December 23, 2020 | 12:02 am
https://www.bworldonline.com/doe-respects-petrons-decision-to-close-bataan-refinery-cusi/
THE Department of Energy (DoE) respects Petron Corp.’s move to shut down its oil refinery in Limay, Bataan as it is a business decision on the firm’s part, the agency’s top official said on Monday.
“That closure is a business decision by Petron. That, we respect because if they see that there is a better way to commercially operate, gagawin nila iyon (they will do that),” DoE Secretary Alfonso G. Cusi said in a press briefing.
His statement comes after Petron announced earlier this month that it would shutter its 180,000-barrel-per-day crude oil refinery, the country’s remaining refining facility after a rival closed its own.
Last week, Ramon S. Ang-led Petron said in a regulatory filing that it would be suspending operations at its plant in Bataan starting mid-January next year to minimize losses “in view of weak margins.”

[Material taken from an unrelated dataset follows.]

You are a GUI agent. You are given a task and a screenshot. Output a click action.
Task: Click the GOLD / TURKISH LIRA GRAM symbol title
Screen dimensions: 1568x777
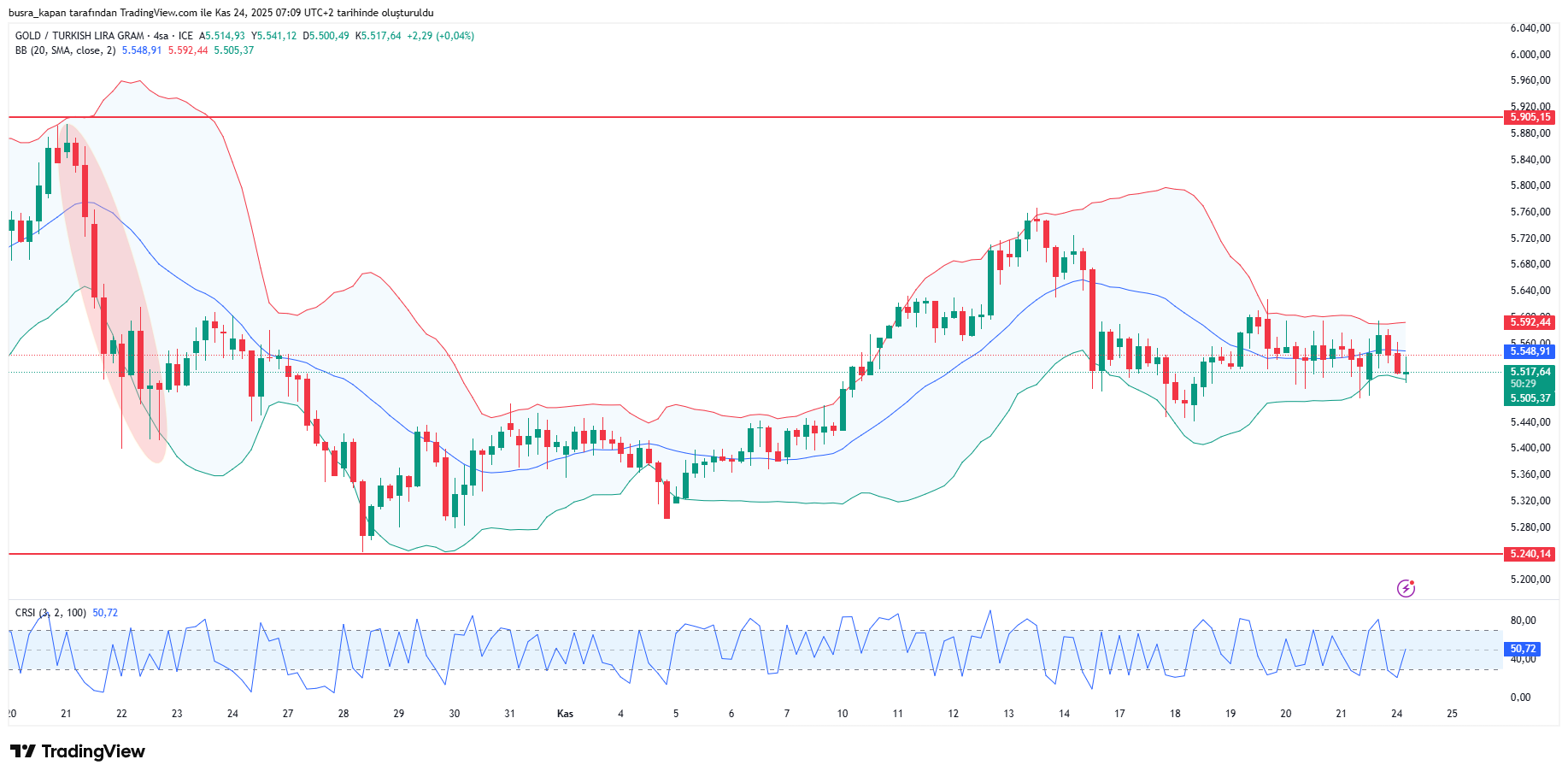click(x=79, y=36)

Mr. Cusi said he supported Petron’s proposal to turn its refinery into a special economic zone under the Philippine Economic Zone Authority (PEZA).

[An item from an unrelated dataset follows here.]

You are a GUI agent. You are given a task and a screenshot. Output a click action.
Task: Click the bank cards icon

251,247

“We want a PEZA zone to flourish in the country actively. As long as it [has a] positive impact to all, we want to promote that… It’s their business decision. They’ll present their proposal to us. [We’ll] just look at it. I don’t see any problem,” he said.
Mr. Cusi added that the closure of the country’s sole refinery would not affect oil supply.
“Ang gagawin din nila (What they will do is to) import the finished product and use their terminal as their storage for clean product instead of… crude oil. So, Petron is looking into also keeping their market share. That will not affect the supply of oil,” he said.
The firm’s move to close its Bataan refinery comes months after its rival Pilipinas Shell Petroleum Corp. announced the permanent shutdown of its 110,000 barrel-per-day refinery in Tabangao, Batangas, due to worsened margins and a drop in fuel demand amid the pandemic.
In the third quarter, Petron posted a P1.63-billion consolidated net income, which was largely driven by retailing margins. The firm said that despite the “modest” recovery, its refining segment continued to record losses because of thin margins.